(Beginning of Provided data)

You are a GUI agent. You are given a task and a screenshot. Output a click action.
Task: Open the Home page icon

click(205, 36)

(End of Provided data)
(Beginning of Provided data)

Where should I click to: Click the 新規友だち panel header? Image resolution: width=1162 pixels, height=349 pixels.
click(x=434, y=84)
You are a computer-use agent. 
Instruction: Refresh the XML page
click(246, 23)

(End of Provided data)
(Beginning of Provided data)

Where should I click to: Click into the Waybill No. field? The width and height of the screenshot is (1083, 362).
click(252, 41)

(End of Provided data)

Exercise directions - Search the entries for the word "agent" and copy every line that has it.

Response below -
You are a GUI agent. You are given a task and a screenshot. Output a click action.
You are a computer-use agent. 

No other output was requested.